* **DATA FOR PROCESSING**
----

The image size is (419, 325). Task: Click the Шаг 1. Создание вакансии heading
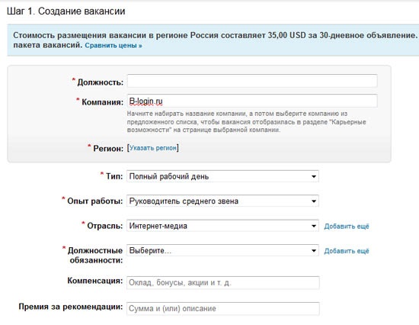pyautogui.click(x=66, y=11)
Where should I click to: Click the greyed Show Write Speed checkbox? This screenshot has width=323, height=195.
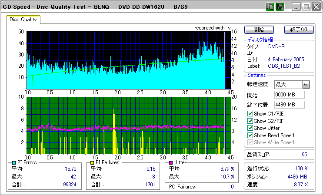(250, 142)
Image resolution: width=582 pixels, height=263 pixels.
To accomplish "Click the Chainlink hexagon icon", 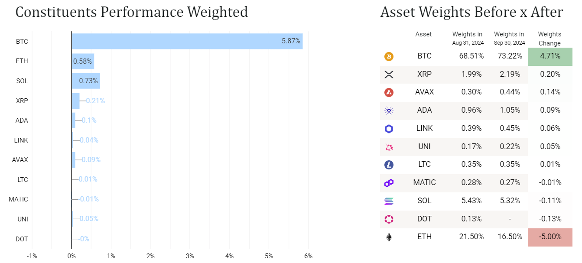I will click(x=389, y=129).
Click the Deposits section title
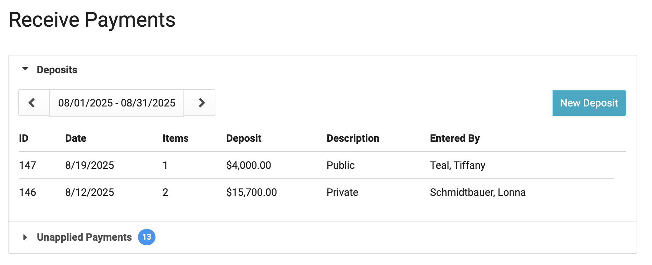The image size is (652, 265). 57,70
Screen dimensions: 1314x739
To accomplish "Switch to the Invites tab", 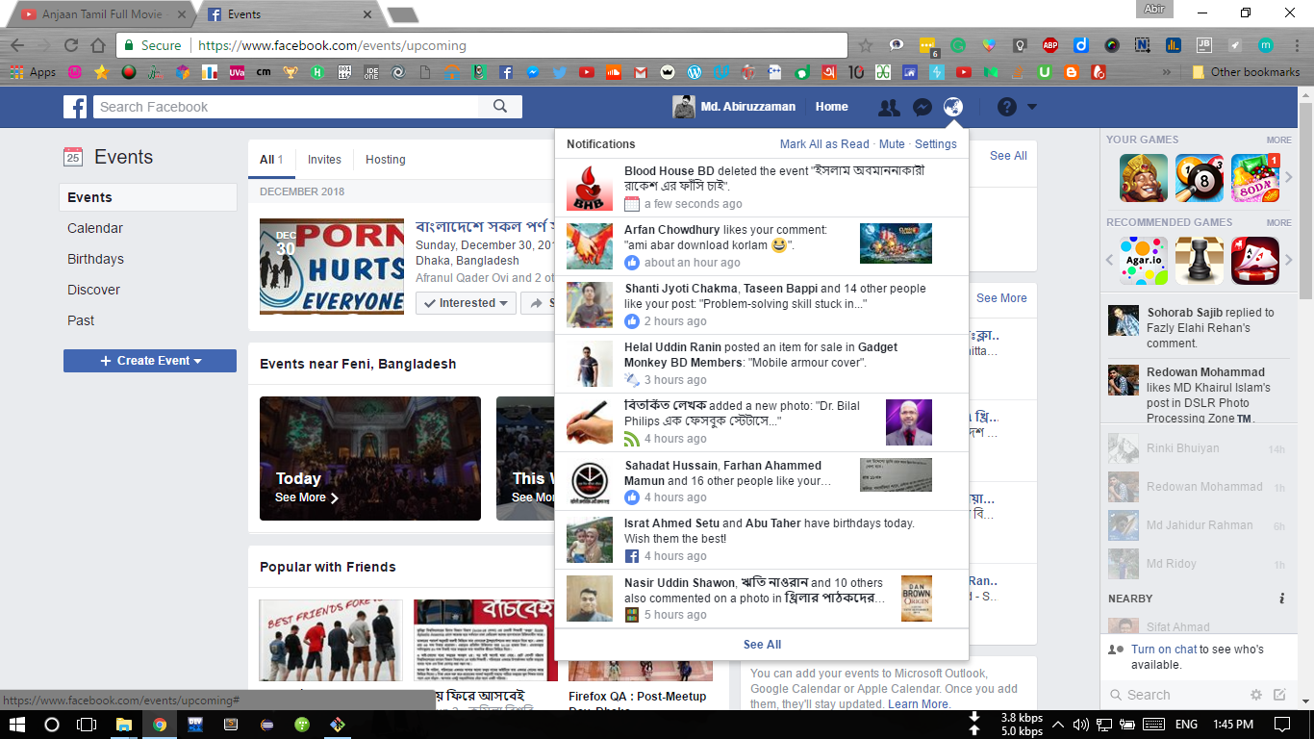I will click(324, 160).
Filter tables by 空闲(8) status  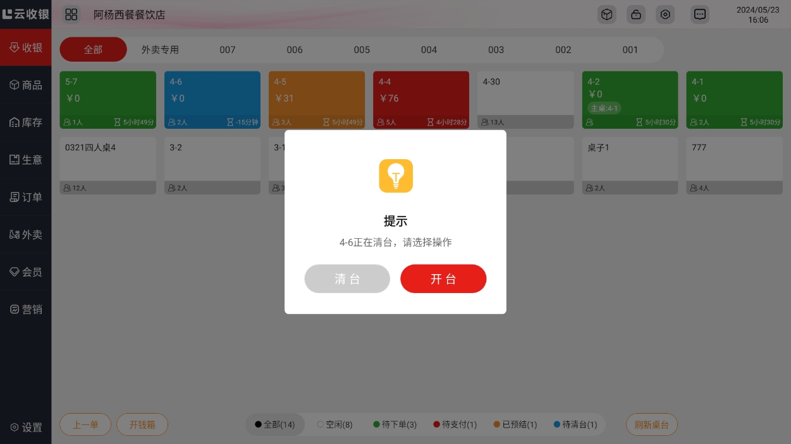tap(334, 425)
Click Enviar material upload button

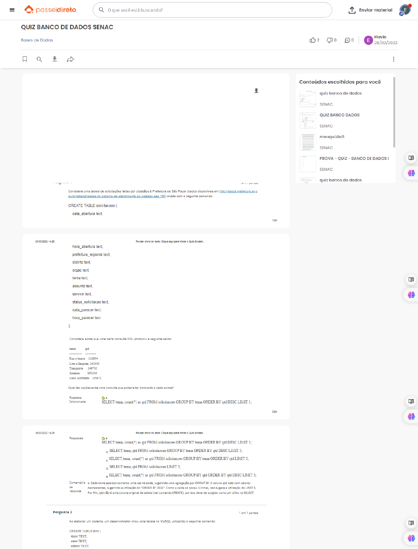pos(370,10)
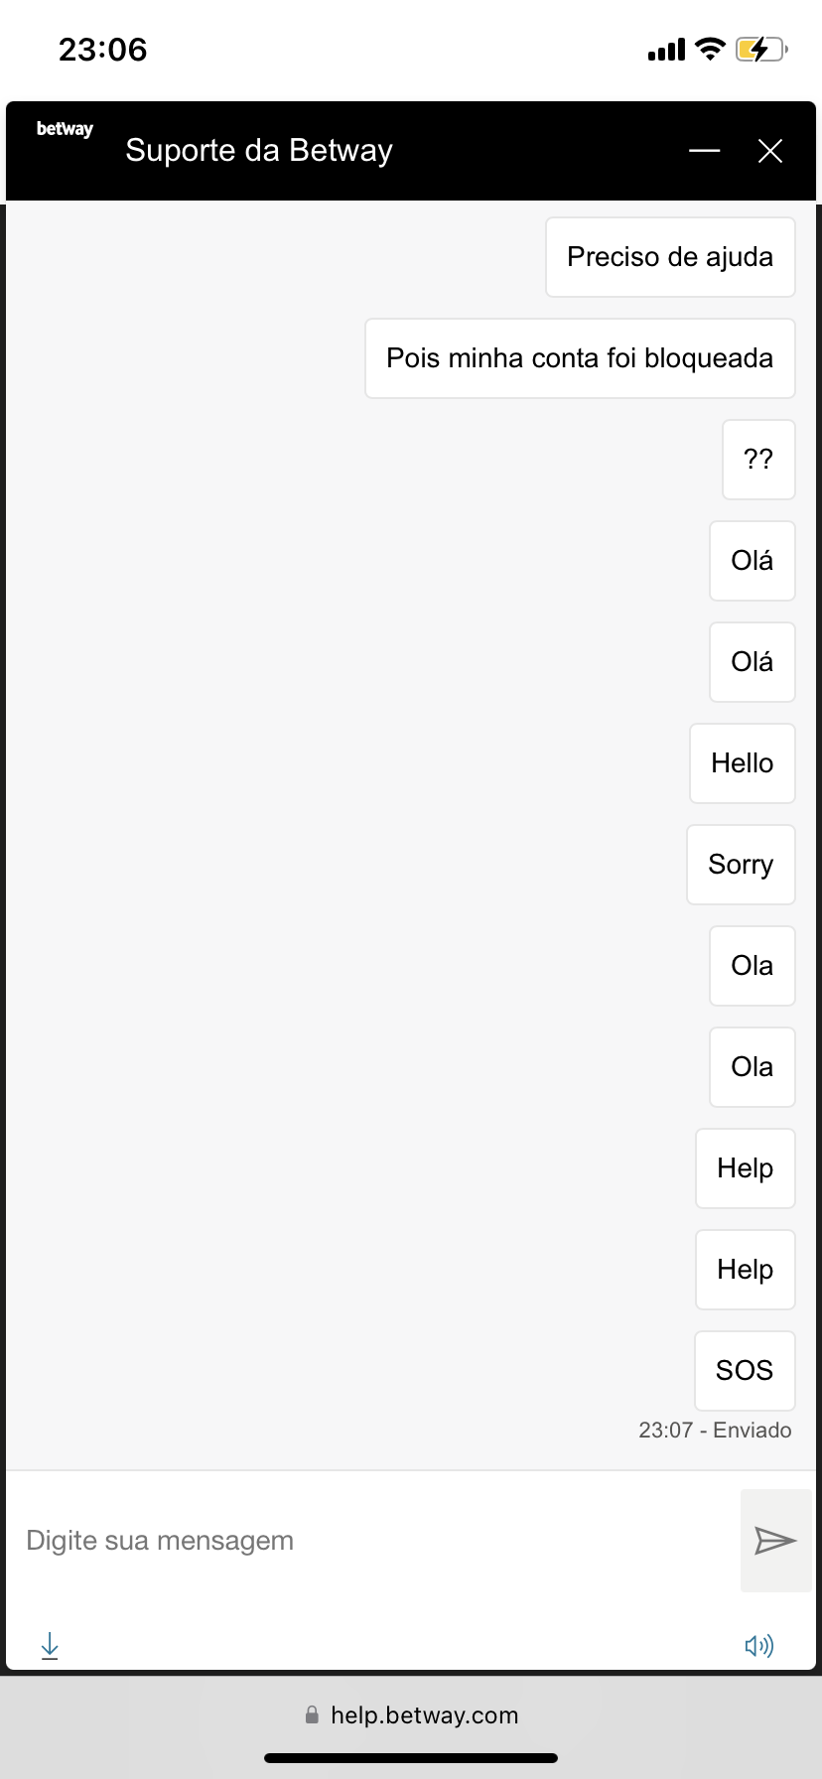This screenshot has width=822, height=1779.
Task: Tap the battery charging status icon
Action: coord(761,49)
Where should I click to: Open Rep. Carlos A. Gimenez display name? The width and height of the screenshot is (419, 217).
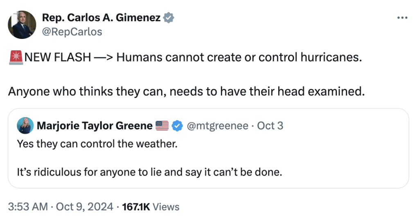(x=101, y=18)
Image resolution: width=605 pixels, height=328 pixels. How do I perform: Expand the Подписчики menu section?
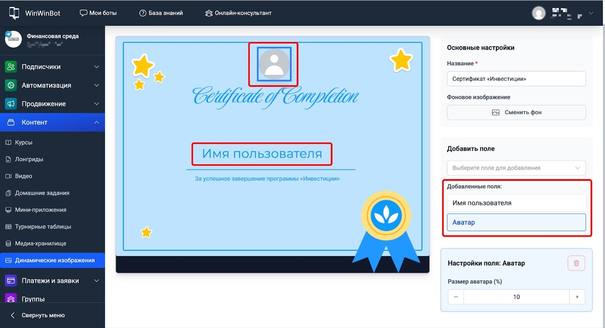click(x=52, y=67)
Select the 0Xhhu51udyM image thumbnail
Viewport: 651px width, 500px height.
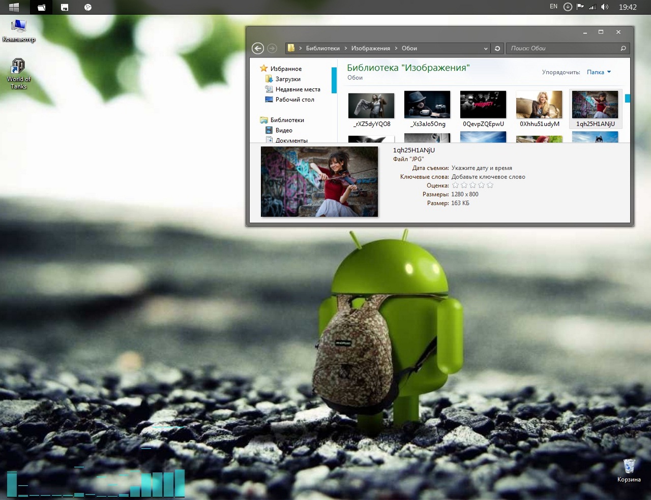[539, 109]
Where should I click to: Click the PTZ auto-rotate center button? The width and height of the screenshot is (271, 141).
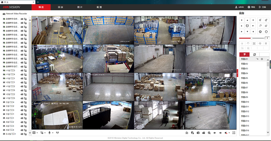247,26
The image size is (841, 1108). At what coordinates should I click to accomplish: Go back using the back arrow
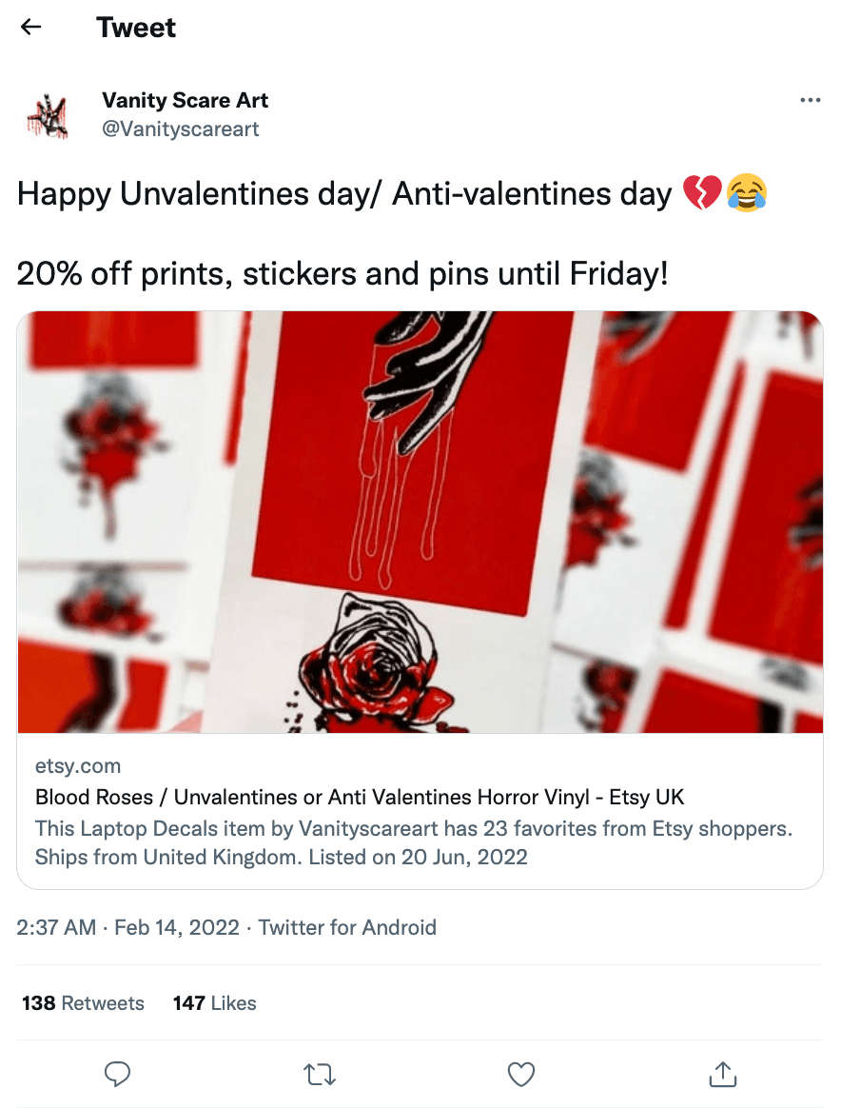pos(31,28)
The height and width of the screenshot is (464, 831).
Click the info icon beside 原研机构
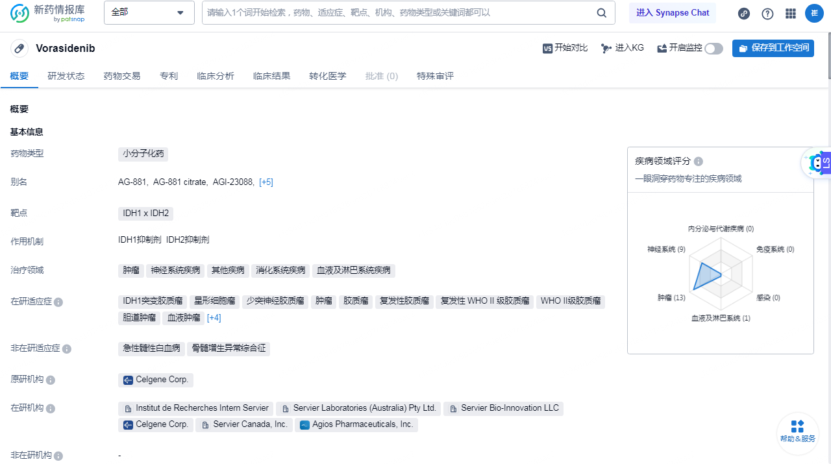(x=52, y=379)
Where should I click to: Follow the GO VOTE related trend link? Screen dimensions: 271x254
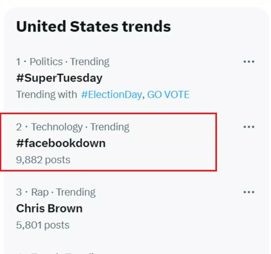point(168,94)
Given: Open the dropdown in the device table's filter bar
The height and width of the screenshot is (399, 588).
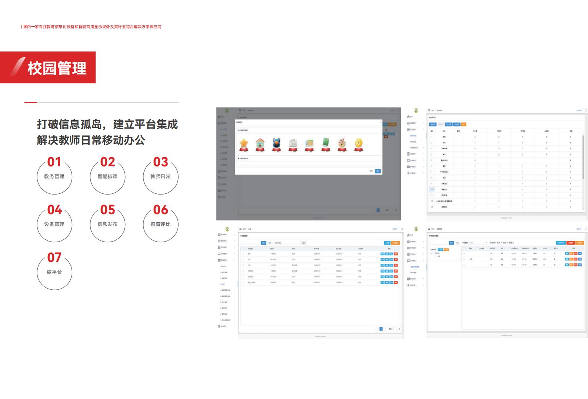Looking at the screenshot, I should pos(478,243).
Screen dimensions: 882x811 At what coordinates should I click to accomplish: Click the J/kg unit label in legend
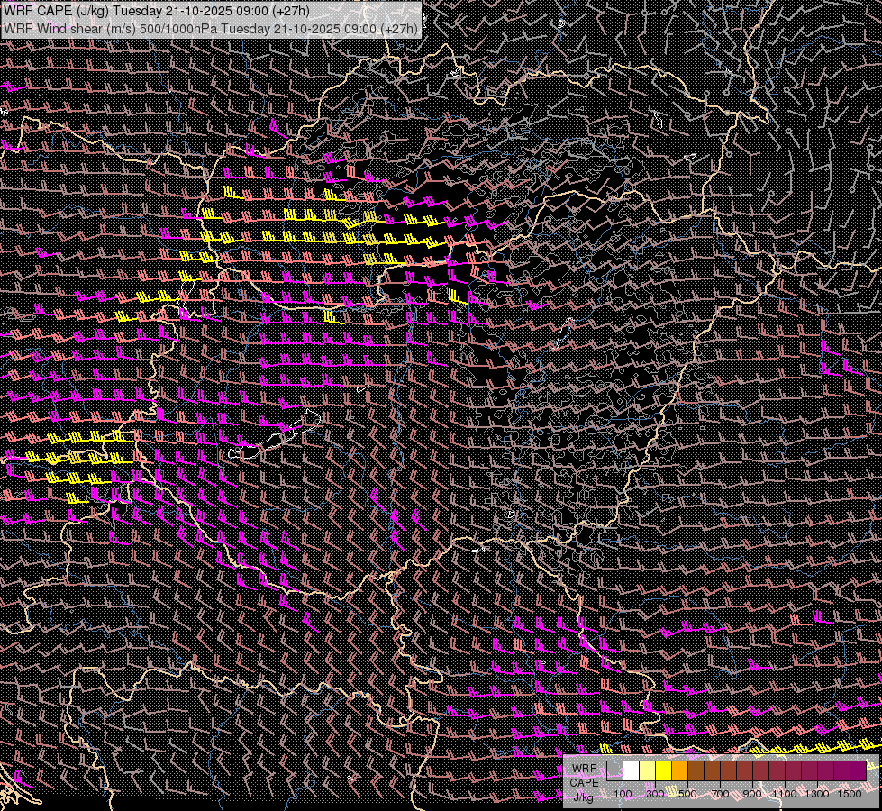tap(584, 797)
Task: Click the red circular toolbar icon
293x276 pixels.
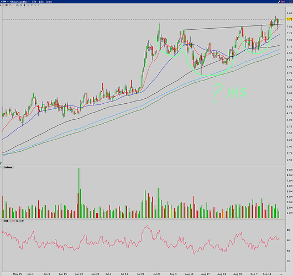Action: (7, 5)
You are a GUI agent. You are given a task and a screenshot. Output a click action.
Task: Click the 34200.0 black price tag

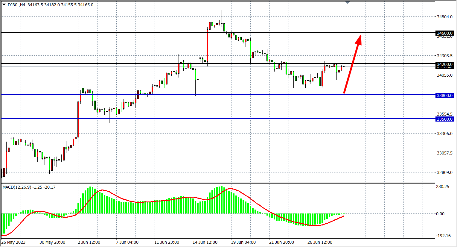coord(445,64)
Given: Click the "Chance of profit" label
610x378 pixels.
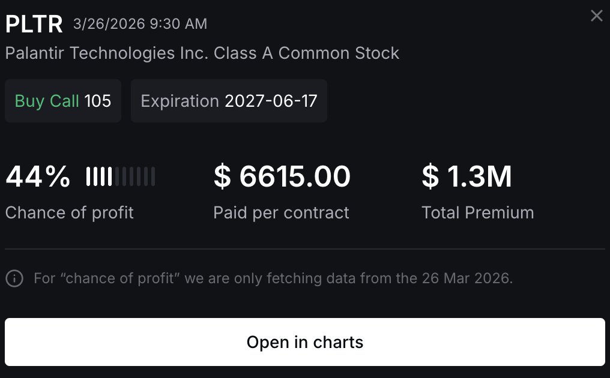Looking at the screenshot, I should click(x=70, y=212).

----

* **GOAL OF THE EXERCISE**
The required answer is the lines from the one that contains "You are a GUI" through the last line of the records, restated word for word, with every picture dropped.

* **RESULT OF THIS EXERCISE**
You are a GUI agent. You are given a task and a screenshot. Output a click action.
Task: Click the 34200.0 black price tag

coord(445,64)
Given: Click the "Chance of profit" label
610x378 pixels.
Looking at the screenshot, I should click(x=70, y=212).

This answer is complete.